Tout d’abord, il convient de dire que ce bouquin est très, très bien écrit. Ce n’est pas anodin car, truffé de références comme doivent l’être les essais, l’autrice prend autant le fond au sérieux que sa forme. Cette très bonne surprise nous rassure, d’autant que le jargon spécifique au thème aurait pu rendre l’ensemble imbitable. Fort heureusement il n’en est rien et nous plongeons avec avidité dans cette inconnue qu’est la poésie en relation avec la technologie.

Un peu d’histoire.

Pour nous faire entrer dans son sujet, Magali Nachtergael n’hésite pas à faire un peu d’histoire et à revenir sur l’histoire de la littérature au moment (en gros hein) de l’explosion de l’ère industrielle. Elle y parle surréalisme, beat generation, explosion des littératures numériques dans une chronologie qui nous sert de repères. Cela est plutôt bien senti et structure d’emblée l’essai (et évite de nous perdre dans un labyrinthe duquel nous ne serions jamais sortis).

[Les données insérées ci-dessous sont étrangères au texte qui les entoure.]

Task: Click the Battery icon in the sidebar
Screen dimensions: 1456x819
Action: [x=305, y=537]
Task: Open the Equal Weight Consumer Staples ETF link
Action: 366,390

Des poèmes cachés sous des peintures, sous des illustrations, des poèmes lus à voix haute, lus à la radios, de ceux distribués sous le manteau, photocopiés ou réunis sous forme de fanzine, ceux s’émancipant du format livre pour devenir totalement numérique (via le micro-bloging), le livre revient de façon exhaustive (nous paraît-il) sur toutes les formes qu’a pu prendre et que prend la littérature depuis l’avènement des technologies. Car il faut bien l’avouer, celle-ci à totalement pervertie (ou du moins changée) notre rapport à la lecture, à l’appréciation de toute forme poétique, et à la rédaction.

La technologie, prolongement du corps.

L’autrice revient sur les impacts de la technologie sur la production littéraire. Un exemple tout bête, qui montre que, pour ne pas citer de marque, internet tend à réduire l’ouverture des recherches. Nous cherchons des productions marginales poétiques, mais, par le jeu des algorithmes, entre autres via le moteur de recherche et le pagerank (algorithme définissant quel site se placera en haut du panier), nous sommes conduits vers ce que nous voulons ET qui a du succès. Cela sous-entend que nous nous contentons de ce résultat sans forcément chercher à aller plus loin (ce que l’on appelle, si nous ne nous trompons pas, le sentiment de récompense immédiat tant prisé par le cerveau). Résultat, une pensée unique, faite des mêmes références, émerge.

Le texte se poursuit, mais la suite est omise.